> Text to read:
# Secret Pipe Santa 2012 Sign Ups



## Secret Pipe Santa (Dec 9, 2005)

Hello boys and girls, the air is getting crisper, and my reindeer are starting to get antsy, so that must mean it's time again for our annual Secret Pipe Santa Exchange. This has been a fantastic tradition in the pipe forum, and with the addition of so many new pipers, I have no doubt that this year's will be great too. 


If you're new to the SPS, here's how it works:

Rules and Regulations:
1. You need to be a member for 1 month, have over 30 posts, have at least one positive Trader rating, and no negative Trader Feedback, and already be an active member of the pipe forum (if you post in pipe topics about pipes, then you are).

> Data:

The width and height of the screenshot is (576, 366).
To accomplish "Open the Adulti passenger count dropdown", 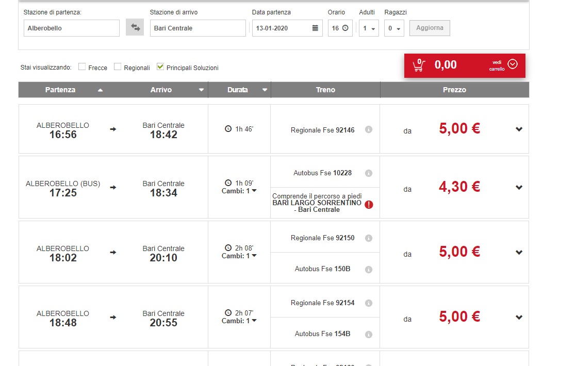I will (369, 28).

> Objectives:
**1)** Copy out everything in the Secret Pipe Santa post from "Hello boys and" down to "be great too.", switching "reindeer" to "elves".
**2)** Carry on with the Secret Pipe Santa post, starting right after its last sentence.

> The responses:
**1)**
Hello boys and girls, the air is getting crisper, and my elves are starting to get antsy, so that must mean it's time again for our annual Secret Pipe Santa Exchange. This has been a fantastic tradition in the pipe forum, and with the addition of so many new pipers, I have no doubt that this year's will be great too.

**2)**
2. For this year we’ll have minimum $25 up to approx. $50 in value.
3. If you meet the requirements, join up in this thread and send a PM with your current mailing address to Secret Pipe Santa
4. Names will be drawn from a hat and once the drawing of names is complete, you'll get a PM telling you who your “SPS kid” is, their address, and the login password for Secret Pipe Santa. No special requests for who you want as your “kid”.
5. Have fun with it! Login to SPS, find your kid and make a topic dedicated to that person, calling them out, teasing them, leaving hints, etc.
6. Sign-ups end on Wednesday, Nov 21st. (The day before Thanksgiving in the US)
7. Posting a Wish List is highly encouraged. If you don’t ask for anything semi-specific, and you’re not happy with your gifts, that‘s your “bad“. Also encourage Secret Pipe Santa’s to do some research on what your "kid" like to smoke.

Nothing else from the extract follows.